2. The amount of food eaten and the levels of exercise were the same for both groups. So the lower weight gain in the mutant mice was not due to food intake or exercise.

3. UCP1 levels were much higher in the mutant mice than in the normal mice. The correlation between higher UCP1 and lower weight gain indicates that uncoupling of mitochondrial ATP synthesis from electron transport in brown fat may be responsible for lowered weight gain.

1. The body first uses glucose supplied from the last meal, then begins to break down glycogen. Once all of the glycogen is gone, the body makes glucose through gluconeogenesis using molecules present in the body.

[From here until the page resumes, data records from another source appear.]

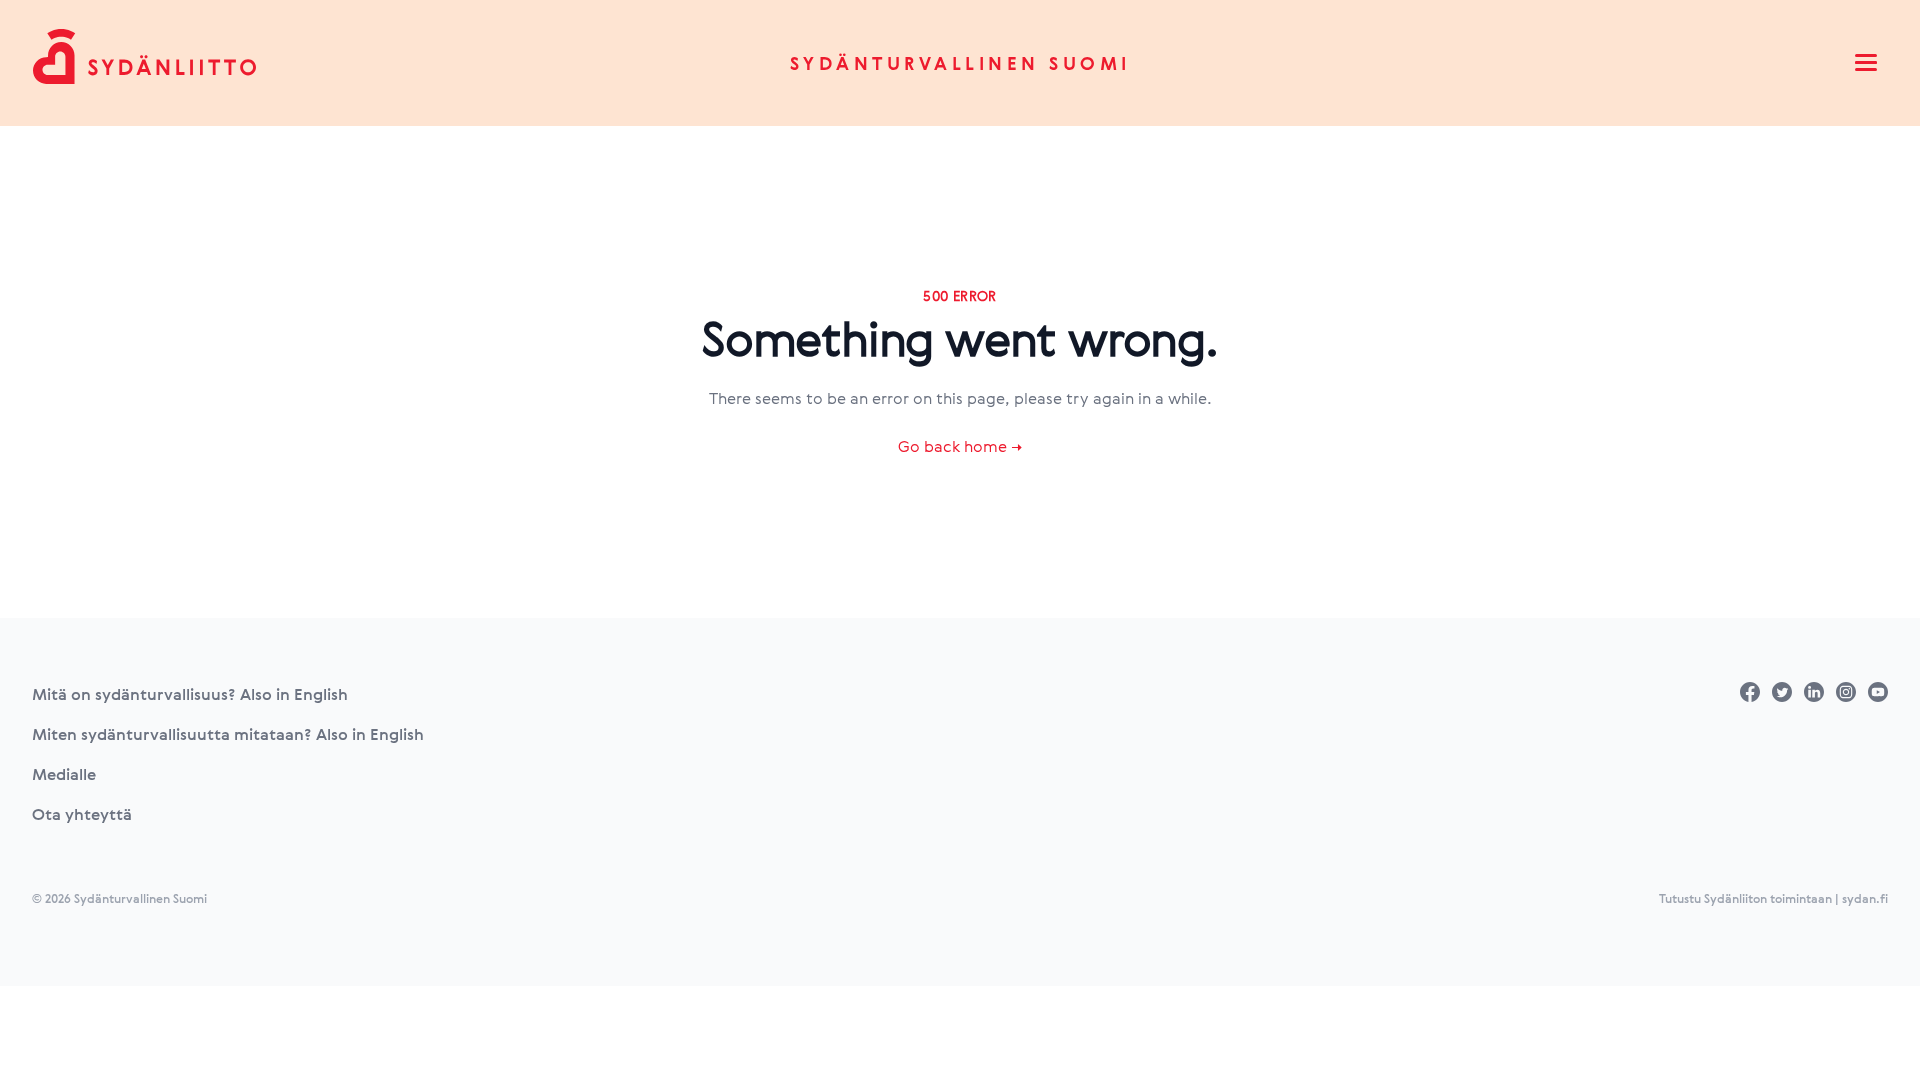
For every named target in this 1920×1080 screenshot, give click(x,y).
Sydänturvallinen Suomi (960, 63)
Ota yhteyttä (82, 814)
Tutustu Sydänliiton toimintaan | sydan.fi (1773, 898)
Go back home (960, 446)
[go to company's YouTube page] (1878, 692)
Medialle (64, 774)
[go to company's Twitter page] (1782, 692)
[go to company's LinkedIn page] (1814, 692)
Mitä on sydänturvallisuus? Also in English (190, 694)
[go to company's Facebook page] (1750, 692)
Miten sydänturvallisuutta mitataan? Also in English (228, 734)
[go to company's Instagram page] (1846, 692)
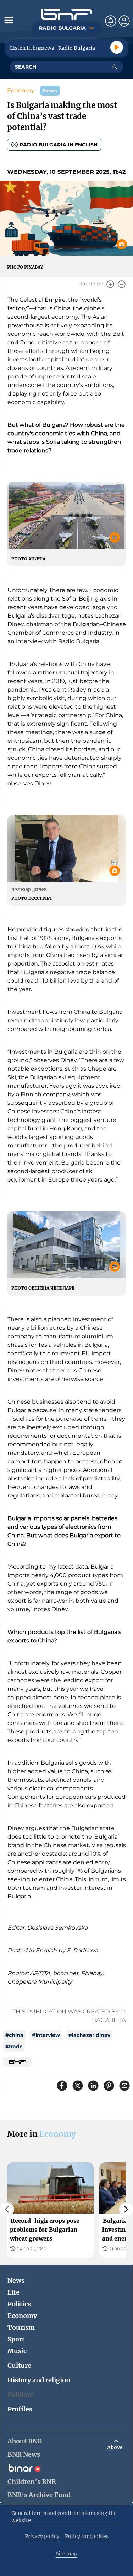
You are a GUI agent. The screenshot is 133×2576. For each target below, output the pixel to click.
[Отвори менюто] (8, 19)
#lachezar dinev (89, 2035)
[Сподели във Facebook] (62, 2085)
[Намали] (121, 284)
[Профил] (124, 21)
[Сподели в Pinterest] (109, 2085)
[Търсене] (115, 66)
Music (17, 2351)
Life (13, 2292)
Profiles (19, 2409)
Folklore (20, 2395)
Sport (15, 2339)
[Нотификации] (111, 21)
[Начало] (66, 14)
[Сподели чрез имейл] (124, 2085)
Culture (19, 2365)
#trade (14, 2046)
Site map (66, 2553)
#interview (46, 2035)
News (15, 2280)
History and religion (38, 2380)
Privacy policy (42, 2536)
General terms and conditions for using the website (64, 2516)
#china (14, 2035)
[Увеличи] (110, 284)
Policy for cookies (87, 2536)
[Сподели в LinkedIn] (93, 2085)
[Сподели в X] (77, 2085)
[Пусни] (116, 47)
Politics (19, 2304)
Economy (20, 90)
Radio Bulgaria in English (59, 144)
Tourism (21, 2327)
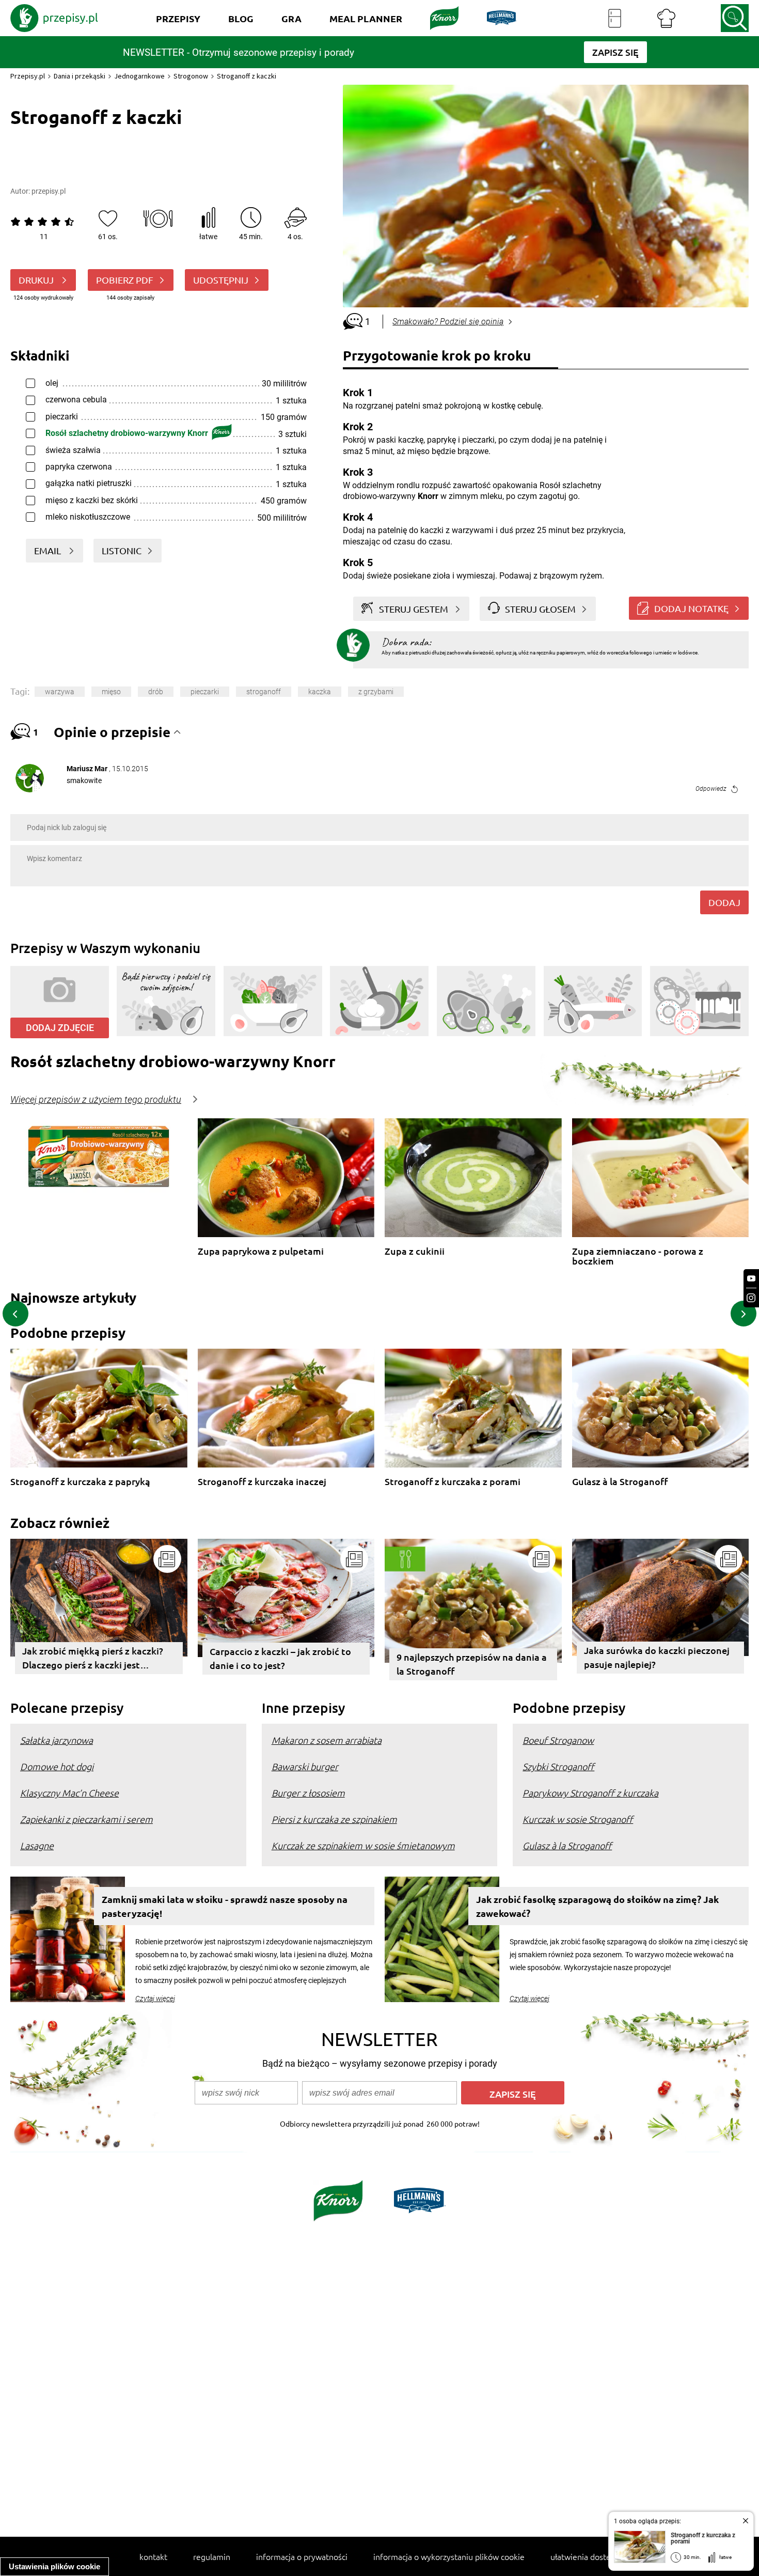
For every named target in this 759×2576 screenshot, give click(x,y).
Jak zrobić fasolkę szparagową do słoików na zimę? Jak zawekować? (597, 1906)
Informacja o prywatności (301, 2556)
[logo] (54, 18)
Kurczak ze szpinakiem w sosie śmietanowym (363, 1845)
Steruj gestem (413, 608)
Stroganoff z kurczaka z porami (452, 1481)
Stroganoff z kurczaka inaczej (262, 1481)
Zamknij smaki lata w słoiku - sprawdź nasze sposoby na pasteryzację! (224, 1906)
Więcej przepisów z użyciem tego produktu (95, 1099)
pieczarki (205, 692)
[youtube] (751, 1278)
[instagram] (751, 1297)
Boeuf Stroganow (558, 1740)
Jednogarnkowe (139, 76)
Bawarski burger (305, 1766)
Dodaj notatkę (691, 608)
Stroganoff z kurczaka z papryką (80, 1481)
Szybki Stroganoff (558, 1766)
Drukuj (37, 279)
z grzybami (375, 692)
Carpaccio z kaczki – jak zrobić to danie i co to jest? (280, 1658)
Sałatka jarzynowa (56, 1740)
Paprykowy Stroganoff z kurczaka (590, 1792)
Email (48, 550)
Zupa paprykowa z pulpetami (261, 1251)
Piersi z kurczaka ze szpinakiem (334, 1819)
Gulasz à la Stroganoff (620, 1481)
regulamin (211, 2556)
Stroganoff (263, 692)
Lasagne (37, 1845)
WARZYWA (59, 692)
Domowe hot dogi (56, 1766)
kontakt (153, 2556)
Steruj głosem (540, 608)
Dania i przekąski (79, 76)
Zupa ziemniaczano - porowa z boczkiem (637, 1256)
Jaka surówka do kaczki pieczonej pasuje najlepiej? (657, 1657)
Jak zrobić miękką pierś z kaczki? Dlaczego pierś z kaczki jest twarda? (92, 1659)
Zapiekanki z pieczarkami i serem (86, 1819)
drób (155, 692)
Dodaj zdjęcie (60, 1027)
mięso (111, 692)
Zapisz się (512, 2094)
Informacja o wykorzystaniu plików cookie (449, 2556)
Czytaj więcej (155, 1998)
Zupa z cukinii (415, 1251)
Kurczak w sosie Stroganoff (578, 1819)
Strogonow (190, 76)
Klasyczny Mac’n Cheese (69, 1792)
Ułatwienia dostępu (585, 2556)
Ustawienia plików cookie (54, 2566)
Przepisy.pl (27, 76)
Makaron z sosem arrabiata (327, 1740)
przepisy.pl (48, 191)
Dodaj (724, 902)
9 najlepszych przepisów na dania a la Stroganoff (472, 1664)
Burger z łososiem (308, 1792)
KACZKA (319, 692)
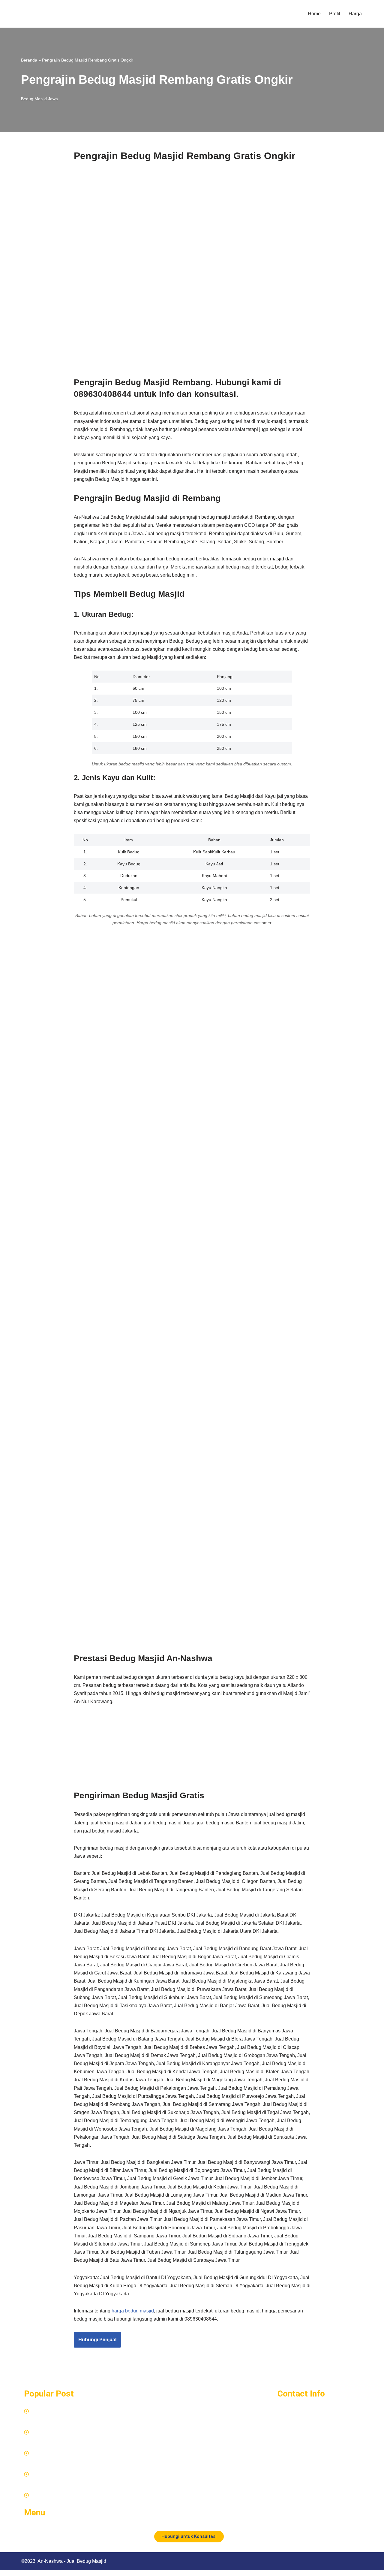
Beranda (29, 60)
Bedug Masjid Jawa (39, 98)
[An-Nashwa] (48, 13)
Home (314, 13)
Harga (355, 13)
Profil (334, 13)
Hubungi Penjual (97, 2339)
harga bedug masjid (133, 2310)
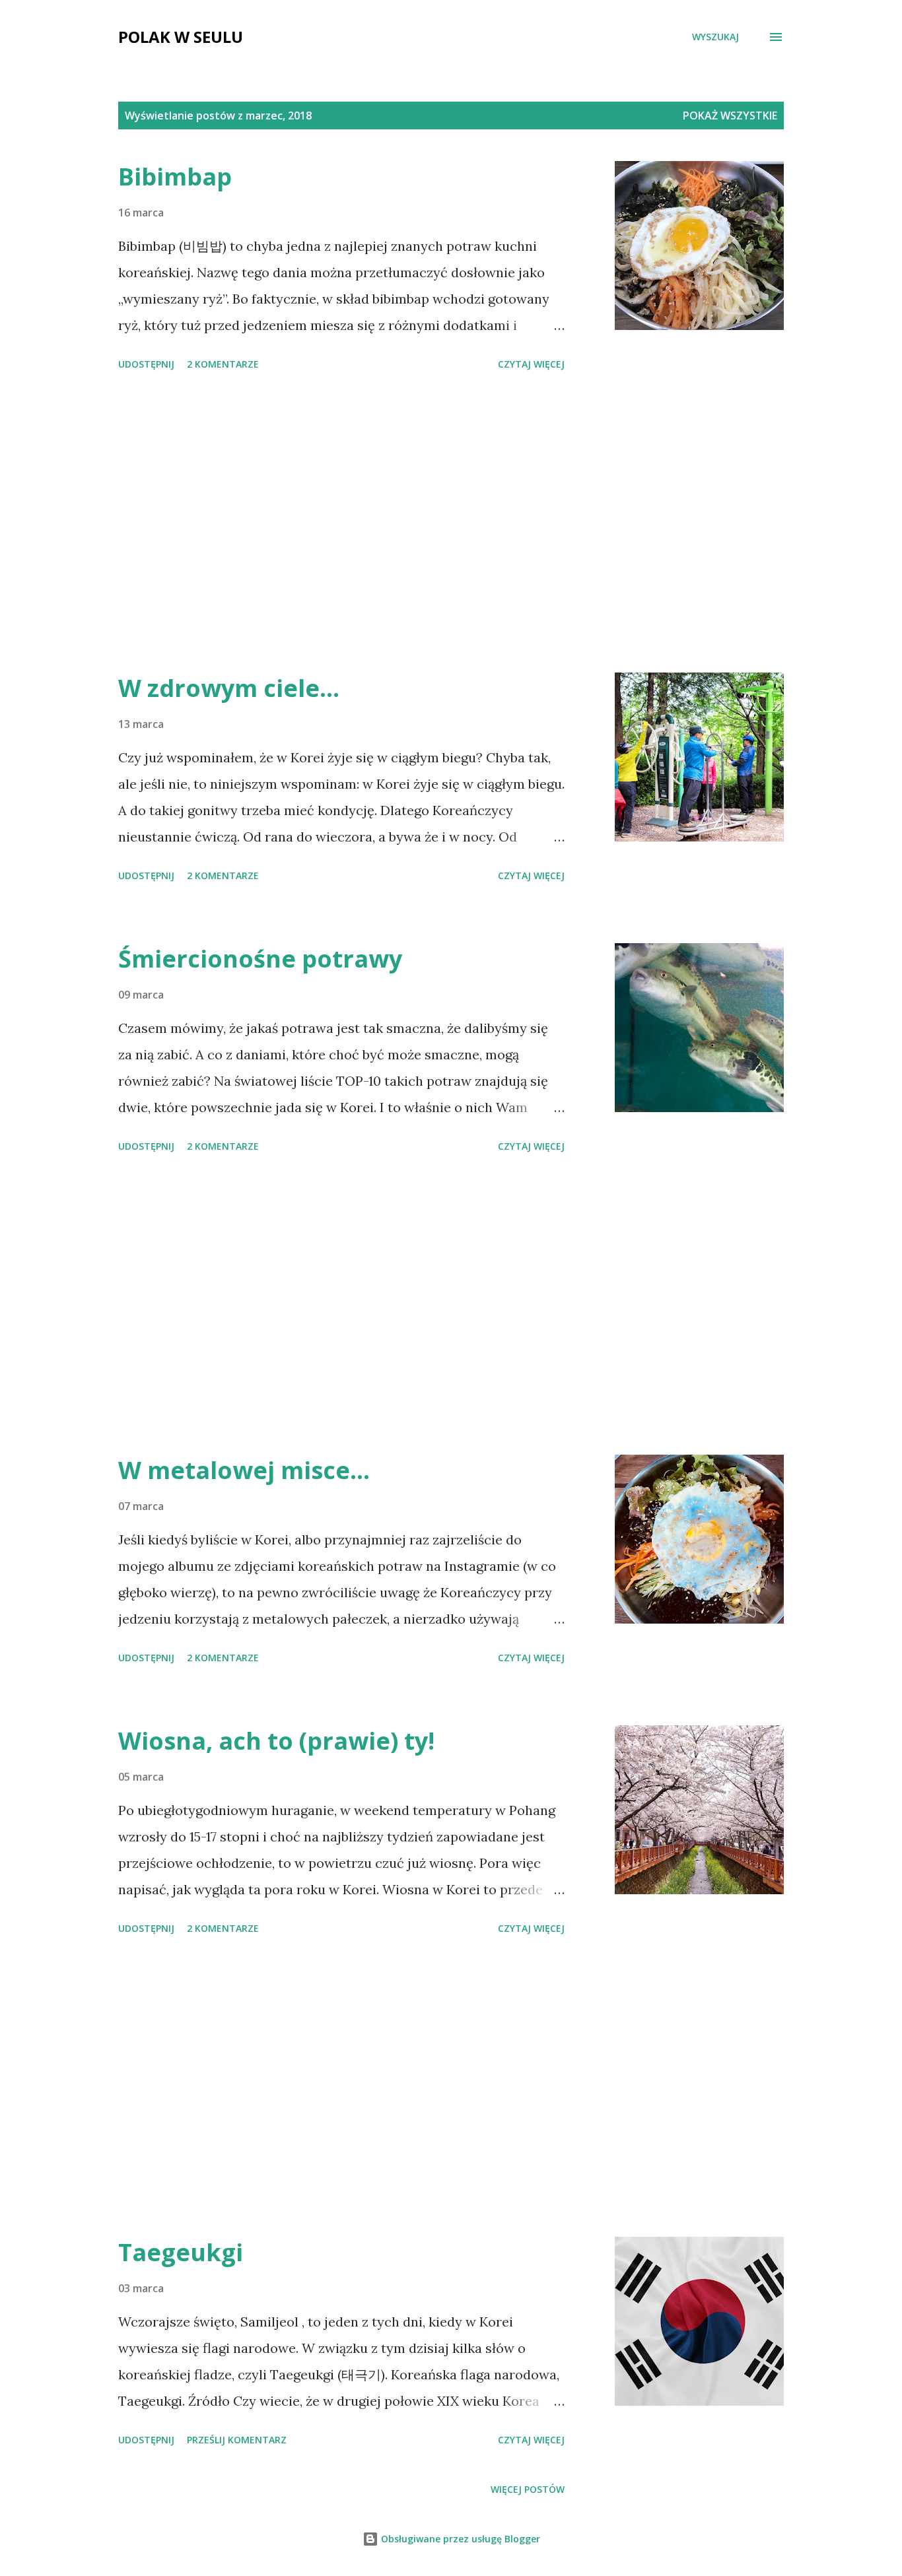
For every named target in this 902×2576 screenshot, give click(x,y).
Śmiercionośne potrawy (260, 958)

2. Mammals break down proteins and use amino acids to make glucose through gluconeogenesis. Mammals also use glycerol from triglycerides, but they do not use fatty acids in this way. Fatty acids do not stimulate gluconeogenesis.

3. The person will lose muscle mass because proteins in muscle cells will be broken down to make glucose via gluconeogenesis. This is not advisable because this will weaken the person’s body and put him or her in a state of low body fitness. People generally do not realize this because they think that dieting will cause loss of fat rather than muscle.

4. Any of the carbon atoms in alanine could be labeled with carbon-14 to trace it through the gluconeogenesis pathway, since only the NH₃ group is removed from the alanine carbon chain.